§ What to produce:
Arrange everything from the line containing "Given: Select the Single sign-on settings" down to the line containing "will (x=1285, y=339).", both ends included, as a Markdown table with the columns Row and Line. Number each row and leave out blank lines.
--- Start of Supplied information ---
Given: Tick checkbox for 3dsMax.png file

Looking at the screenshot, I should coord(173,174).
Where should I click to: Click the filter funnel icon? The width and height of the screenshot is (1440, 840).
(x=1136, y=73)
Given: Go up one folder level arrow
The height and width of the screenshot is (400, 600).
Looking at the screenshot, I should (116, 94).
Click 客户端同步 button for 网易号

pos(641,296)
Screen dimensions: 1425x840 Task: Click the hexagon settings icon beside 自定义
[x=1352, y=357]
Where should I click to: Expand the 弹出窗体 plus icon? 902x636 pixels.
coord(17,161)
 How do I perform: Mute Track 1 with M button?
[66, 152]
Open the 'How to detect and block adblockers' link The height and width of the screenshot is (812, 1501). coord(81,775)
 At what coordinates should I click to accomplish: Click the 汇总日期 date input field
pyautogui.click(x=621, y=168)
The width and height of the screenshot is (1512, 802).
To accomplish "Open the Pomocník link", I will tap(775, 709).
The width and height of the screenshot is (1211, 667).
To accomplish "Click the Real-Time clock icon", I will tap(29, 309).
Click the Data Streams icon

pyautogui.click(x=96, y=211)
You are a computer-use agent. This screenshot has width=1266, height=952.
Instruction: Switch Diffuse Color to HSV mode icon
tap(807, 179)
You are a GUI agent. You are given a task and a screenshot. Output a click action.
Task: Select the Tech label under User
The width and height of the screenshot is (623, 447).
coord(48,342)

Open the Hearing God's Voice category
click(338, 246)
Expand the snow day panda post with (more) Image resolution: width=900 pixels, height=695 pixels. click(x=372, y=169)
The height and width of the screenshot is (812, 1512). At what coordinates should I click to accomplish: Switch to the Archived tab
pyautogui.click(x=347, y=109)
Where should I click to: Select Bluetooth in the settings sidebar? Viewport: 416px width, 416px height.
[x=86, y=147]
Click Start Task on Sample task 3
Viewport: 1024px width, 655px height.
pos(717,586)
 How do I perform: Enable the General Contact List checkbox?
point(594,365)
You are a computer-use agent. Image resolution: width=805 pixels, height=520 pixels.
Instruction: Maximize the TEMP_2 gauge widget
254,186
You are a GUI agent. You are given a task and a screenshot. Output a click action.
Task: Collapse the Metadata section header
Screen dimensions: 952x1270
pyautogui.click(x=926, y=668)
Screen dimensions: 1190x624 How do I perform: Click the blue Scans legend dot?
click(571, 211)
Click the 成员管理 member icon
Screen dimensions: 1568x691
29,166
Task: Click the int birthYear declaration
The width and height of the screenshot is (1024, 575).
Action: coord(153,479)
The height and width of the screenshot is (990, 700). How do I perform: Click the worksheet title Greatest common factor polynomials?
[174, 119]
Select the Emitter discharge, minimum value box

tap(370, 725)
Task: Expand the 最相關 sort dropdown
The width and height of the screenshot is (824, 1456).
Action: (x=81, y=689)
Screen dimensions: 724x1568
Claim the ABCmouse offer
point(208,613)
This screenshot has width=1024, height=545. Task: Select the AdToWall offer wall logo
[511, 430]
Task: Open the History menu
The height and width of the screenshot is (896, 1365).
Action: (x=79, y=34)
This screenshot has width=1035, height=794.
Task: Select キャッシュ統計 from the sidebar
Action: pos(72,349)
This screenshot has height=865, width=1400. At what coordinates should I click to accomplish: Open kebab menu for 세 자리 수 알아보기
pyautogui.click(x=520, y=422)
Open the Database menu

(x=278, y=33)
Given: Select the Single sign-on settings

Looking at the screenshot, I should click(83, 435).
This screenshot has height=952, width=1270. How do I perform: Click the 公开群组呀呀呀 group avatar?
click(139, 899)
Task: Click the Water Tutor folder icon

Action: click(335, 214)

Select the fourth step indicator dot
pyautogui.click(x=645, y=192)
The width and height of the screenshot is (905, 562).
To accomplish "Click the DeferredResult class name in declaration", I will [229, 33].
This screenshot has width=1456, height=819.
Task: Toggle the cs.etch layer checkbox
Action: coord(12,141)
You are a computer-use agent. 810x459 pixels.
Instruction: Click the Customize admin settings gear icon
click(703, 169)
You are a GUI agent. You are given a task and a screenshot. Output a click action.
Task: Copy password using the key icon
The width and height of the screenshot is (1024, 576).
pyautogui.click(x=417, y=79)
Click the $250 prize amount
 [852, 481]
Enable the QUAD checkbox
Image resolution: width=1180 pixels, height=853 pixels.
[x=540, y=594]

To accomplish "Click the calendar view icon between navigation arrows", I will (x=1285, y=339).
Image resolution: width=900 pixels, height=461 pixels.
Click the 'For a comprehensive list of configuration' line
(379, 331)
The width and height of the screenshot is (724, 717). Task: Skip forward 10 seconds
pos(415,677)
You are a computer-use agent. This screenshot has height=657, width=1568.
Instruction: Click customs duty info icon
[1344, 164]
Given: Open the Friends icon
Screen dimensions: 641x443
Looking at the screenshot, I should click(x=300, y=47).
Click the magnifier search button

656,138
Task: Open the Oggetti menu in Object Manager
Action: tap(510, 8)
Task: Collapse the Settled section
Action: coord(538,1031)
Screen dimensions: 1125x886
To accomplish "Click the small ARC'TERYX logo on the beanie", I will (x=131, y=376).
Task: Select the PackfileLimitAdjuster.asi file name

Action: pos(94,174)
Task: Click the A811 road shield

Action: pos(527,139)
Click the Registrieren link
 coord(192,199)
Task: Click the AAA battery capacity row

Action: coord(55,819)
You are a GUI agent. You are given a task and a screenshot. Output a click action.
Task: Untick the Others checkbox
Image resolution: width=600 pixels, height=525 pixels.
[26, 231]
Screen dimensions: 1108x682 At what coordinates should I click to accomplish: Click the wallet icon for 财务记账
--- End of Supplied information ---
§ The result:
| Row | Line |
|---|---|
| 1 | Given: Select the Single sign-on settings |
| 2 | Looking at the screenshot, I should click(83, 435). |
| 3 | This screenshot has height=952, width=1270. How do I perform: Click the 公开群组呀呀呀 group avatar? |
| 4 | click(139, 899) |
| 5 | Task: Click the Water Tutor folder icon |
| 6 | Action: click(335, 214) |
| 7 | Select the fourth step indicator dot |
| 8 | pyautogui.click(x=645, y=192) |
| 9 | The width and height of the screenshot is (905, 562). |
| 10 | To accomplish "Click the DeferredResult class name in declaration", I will [229, 33]. |
| 11 | This screenshot has width=1456, height=819. |
| 12 | Task: Toggle the cs.etch layer checkbox |
| 13 | Action: coord(12,141) |
| 14 | You are a computer-use agent. 810x459 pixels. |
| 15 | Instruction: Click the Customize admin settings gear icon |
| 16 | click(703, 169) |
| 17 | You are a GUI agent. You are given a task and a screenshot. Output a click action. |
| 18 | Task: Copy password using the key icon |
| 19 | The width and height of the screenshot is (1024, 576). |
| 20 | pyautogui.click(x=417, y=79) |
| 21 | Click the $250 prize amount |
| 22 |  [852, 481] |
| 23 | Enable the QUAD checkbox |
| 24 | Image resolution: width=1180 pixels, height=853 pixels. |
| 25 | [x=540, y=594] |
| 26 | To accomplish "Click the calendar view icon between navigation arrows", I will (x=1285, y=339). |